Great. Thanks for that.
Your next question comes from the line of Phillip Pepe from Shaw and Partners. Your line is open.
Hi, guys. Congratulations on a good result, and thanks for taking the question. Just on new business sales have obviously been volatile over the last 12 months given the changes to the industry. Good job on getting 9%. Have we seen them stabilize now? Like, how have they tracked post the half year end? Obviously, given our self-guided guidance, have things normalized in January and February to date?
I think what's actually happened, Phillip. Well, first, thank you. The second thing is the sales in the comparative period in 21 were boosted by the changes to Income Protection. It was a kind of last rush to get sales through. The sales in 2021, in a sense, were overstated. We're expecting things to pick up. I think we're at the bottom of the cycle, to be frank, and we would expect a slow, steady building up of new business. I would say that should the Quality of Advice Review get executed, that could actually have a substantial impact positively.
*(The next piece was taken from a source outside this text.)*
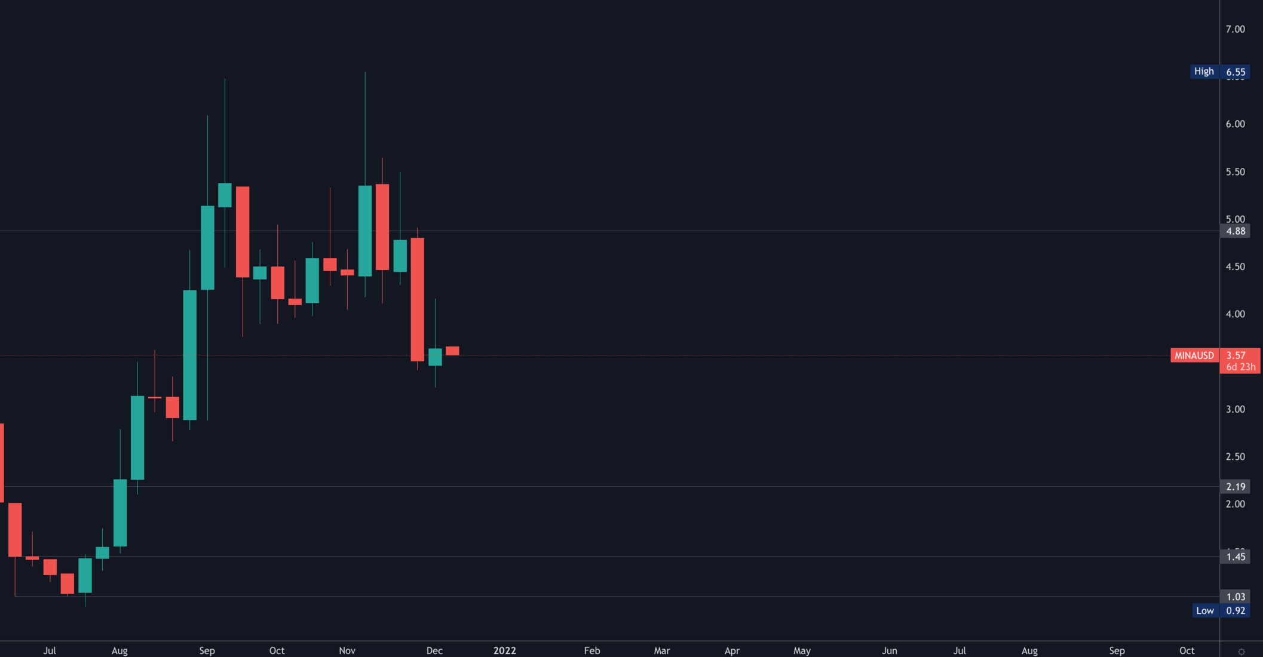Image resolution: width=1263 pixels, height=657 pixels.
Task: Select the Feb label on time axis
Action: (591, 650)
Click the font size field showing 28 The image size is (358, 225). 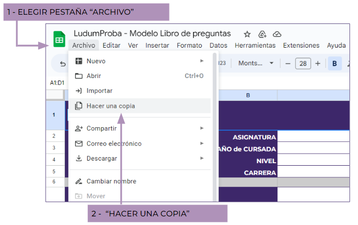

Excellent. If I could sneak in a second one. Where are you on the bond curve in terms of average maturity? Are you benefiting from interest rate rises or copping a bit of pain? What's, what's the outlook like on the investment portfolio?
I think overall and underlying NPAT level, interest rates and rising interest rates is positive for us, Glen. I think we earn more on, I mean, Phil, we earn more on our physical cash and capital that backs the life insurance business at the same time, on Income Protection claims. When you discount that back based on real rate, effectively, your claims cost reduces because of the PV of that. Overall, we benefit from that. Our insurance premiums themselves are inflation-linked, and that in combination of the price rises, we feel like we're protected as well from the inflationary pressures on the cost side.
Yeah, all in all, Phillip, it's actually, it's all good news. We're really on that front.
Excellent. thank you and well done again.
Yeah.
If you would like to ask a question, press star one on your telephone keypad. There are no further questions at this time. Mr. Simon Swanson, I turn the call back over to you.
Thank you very much. I'd like to thank everyone on the call for their support, and look forward to keeping in contact on the progress of ClearView. Thank you very much.